* **Work to complete**:
Convert the rows from the line with "This screenshot has height=185, width=346." up to and including the line with "(x=54, y=308)" into a JSON list of strings, one string per line, omitting blank lines and leaving out the pictures.

* **Input**:

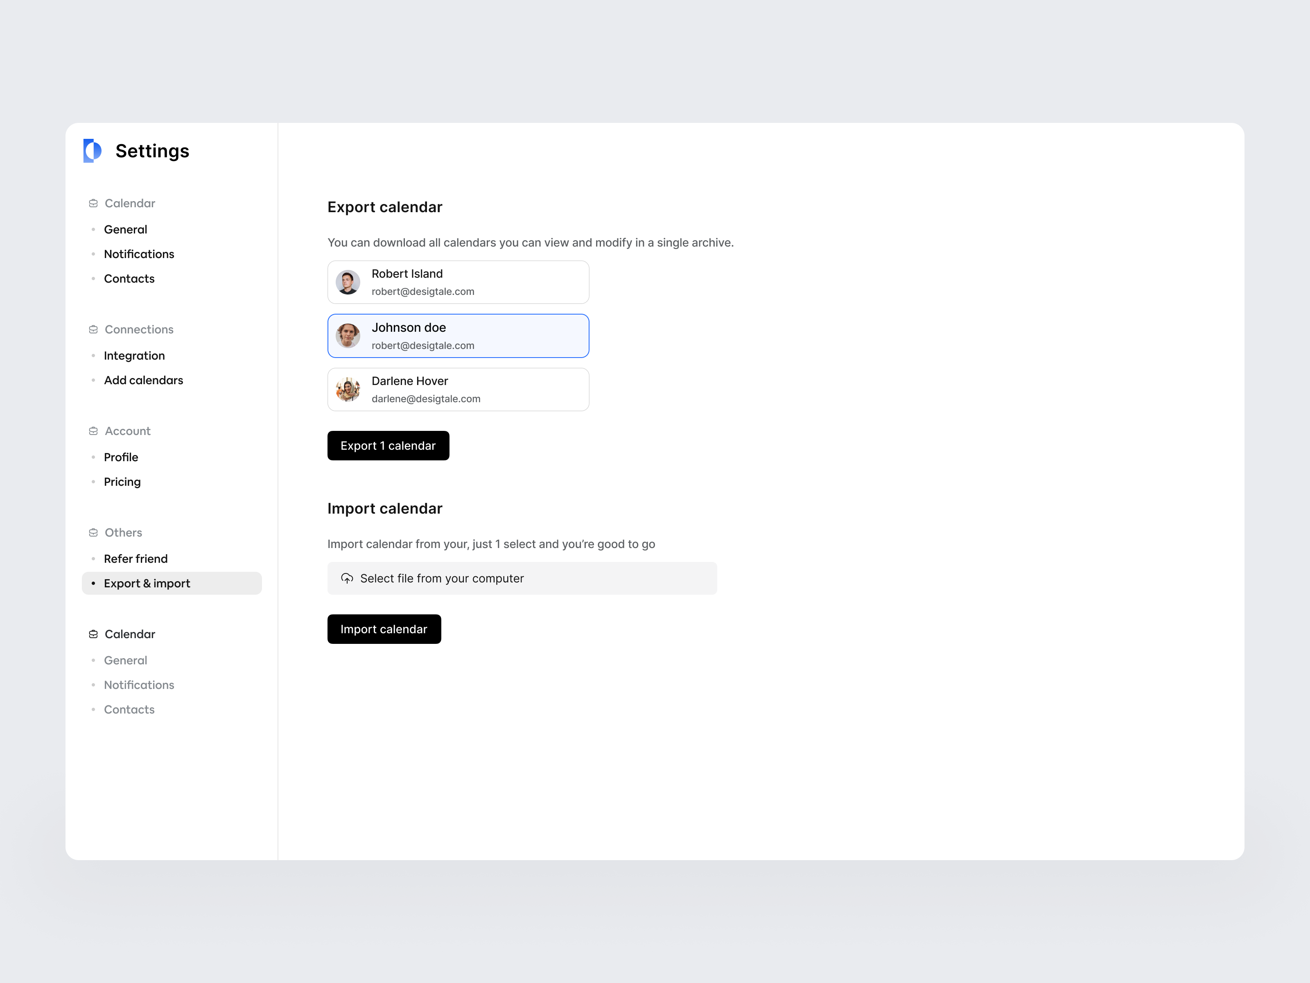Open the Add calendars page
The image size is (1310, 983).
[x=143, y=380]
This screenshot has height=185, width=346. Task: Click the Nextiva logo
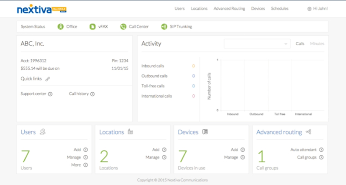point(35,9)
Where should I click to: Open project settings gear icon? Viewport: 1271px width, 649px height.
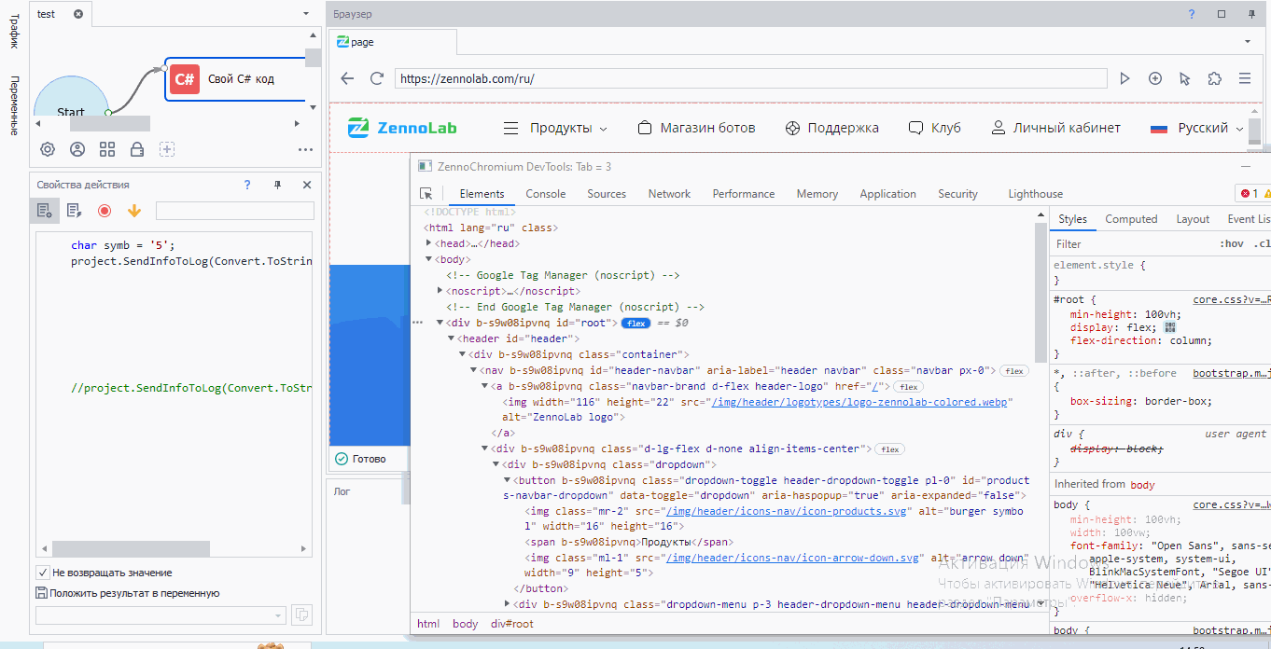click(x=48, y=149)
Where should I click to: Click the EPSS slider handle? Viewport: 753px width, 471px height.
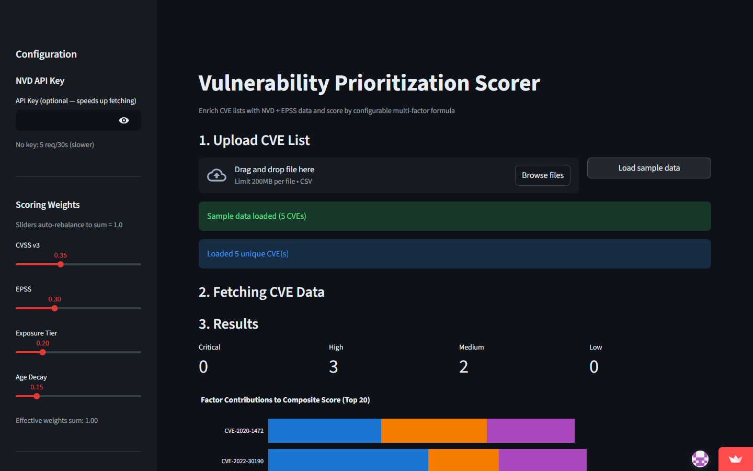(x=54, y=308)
==
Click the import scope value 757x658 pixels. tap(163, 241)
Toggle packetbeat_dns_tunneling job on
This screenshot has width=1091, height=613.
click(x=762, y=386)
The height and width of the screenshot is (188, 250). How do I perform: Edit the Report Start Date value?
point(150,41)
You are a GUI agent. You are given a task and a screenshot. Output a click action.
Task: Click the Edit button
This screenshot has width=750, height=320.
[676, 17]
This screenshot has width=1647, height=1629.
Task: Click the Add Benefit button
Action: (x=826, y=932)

* **Written solution**:
[
  "This screenshot has height=185, width=346. Task: Click the Nextiva logo",
  "point(35,9)",
  "Where should I click to: Open project settings gear icon? Viewport: 1271px width, 649px height.",
  "click(x=48, y=149)",
  "Where should I click to: Click the EPSS slider handle? Viewport: 753px width, 471px height.",
  "(x=54, y=308)"
]